For what it's worth, here are my thoughts after spending some time talking to a number of folks who are much more well-informed w/r/t these matters than I am.

In short, I see a lot of merit in having the go-to table type (hereafter TT) be a thin interface to a SQLite backend as in Jacob's Tables.jl design. To expand on this position, I'll reiterate one of John's points from #744 above: in order to evaluate the above options it would help to specify the functions for which TT will be responsible. Off the top of my head, I imagine users will at least want to be able:

1) to read data -- either wholesale, or iteratively via some buffer -- into a Julia object via TT's interface
2) to query/manipulate/recode their data via TT's interface
3) to conduct exploratory analysis and to summarize/visualize their data via TT's interface with appropriate packages (e.g. Gadfly.jl)
4) to pipe their processed data into a modeling/learning method via TT's interface with appropriate packages (e.g. GLM.jl, Mocha.jl)
5) to save their processed data, export it to an external site or pipe it to some other process via TT's interface

Having SQL querying/munging functionality out of the box would let Julia developers focus on refining the interface between Julia's modeling, visualization/exploration and data management facilities. For one, designing TT as a wrapped SQLite database would (based on my superficial familiarity with these issues) at least allow us to build on the latter's extant, and in some cases highly optimized, facilities for performing functions (1) and (2) (and (5)?) above.

For two, having the primary data management engine live "outside" of TT may actually support better abstractions. In many -- perhaps most -- use cases, data needs to be transformed in order to work with it. For instance, fitting a linear model to the data from a DataFrame involves deriving ModelFrame and ModelMatrix objects from the relevant Formula object and the DataFrame in question. As Tom points out below, and as John mentioned in his talk last week, trying to design the primary tabular data storage type to lend itself to all or even a majority of use cases is just not going to work, especially when these use cases are evolving by the day.
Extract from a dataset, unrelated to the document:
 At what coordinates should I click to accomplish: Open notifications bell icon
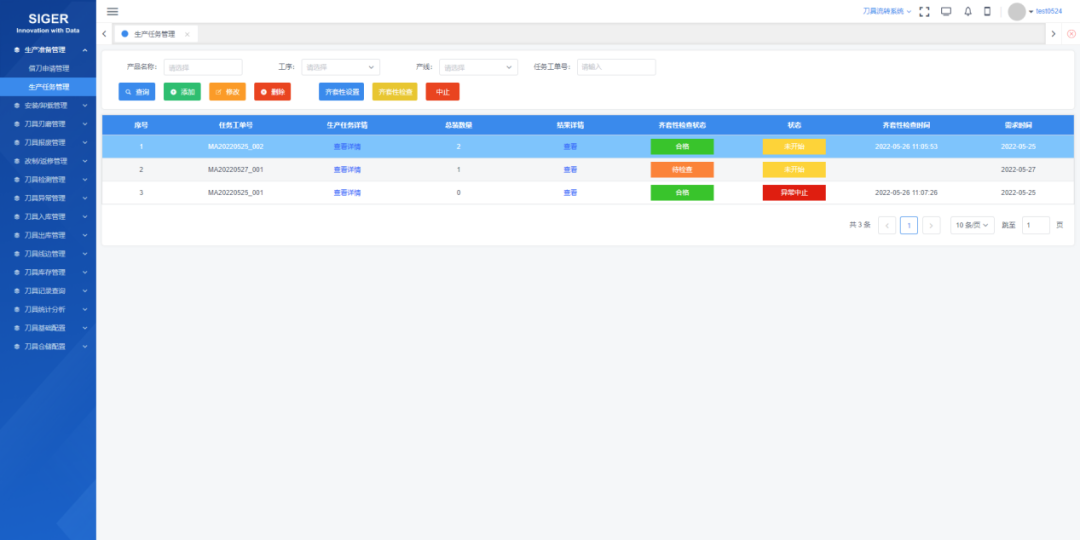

Purposefully designing TT as an abstraction over the actual data management engine, as opposed to the engine itself, allows us to put the design emphasis on "materialization" methods (I didn't come up with this terminology, but I like it). That is, instead of focusing on the design of a single tabular data type, we instead focus on designing generic, extensible methods for materializing data from the backend into in-memory Julia structures that are appropriate for the use case at hand. Here I can (tentatively) see some significant opportunities for decoupling data management functionality/abstraction from modeling functionality/abstraction. So implementing TT as a SQLite wrapper and embracing a "materialization"-centric framework has the potential to score well with regards to (3) and (4), too. 

For three, my sense is that such a design may also simplify implementing streaming data access, which would then amount to designing specialized materialization pathway for streaming data into a Julia object via some buffering scheme. (At least, this is my impression, but I have very little experience with IO, so I do hope others will chime in).

For many modeling use cases, we'd want to supply (say in StatsBase) methods for materializing data (with respect to a formula) as a design matrix, i.e. a Matrix{Float64}, and as whatever other structures are most amenable to learning / probabilistic programming. 

To be sure, there will be use cases in which one would want to materialize tabular data as an actual, in-Julia table. I imagine that a good number of these use cases will fall under (3) above, i.e. exploration/visualization/summarization or related objectives, since one may wish to have missing values represented in the materialized structure during these activities. Here I am in favor of incorporating NullableArrays as a means of representing missing values. So, the materialization could be a Vector{NullableVector}, or some wrapped version that includes column type information in the materialization's type. My hope is that by circumscribing an in-Julia tabular data structure to just one particular materialization pathway amongst others, it will then be easier to identify a type design since the metrics against which to evaluate the type's performance need only concern the typical use cases for which we expect this pathway to be called. Furthermore, it seems that a widely performant in-Julia tabular data structure simply won't be possible (at least without unwieldy syntax and exposed metaprogramming) until Base develops along a number of fronts. So I think it makes most sense to design this structure with as limited as possible a set of use cases in mind at first, and then expand it where appropriate as relevant changes land in Base. 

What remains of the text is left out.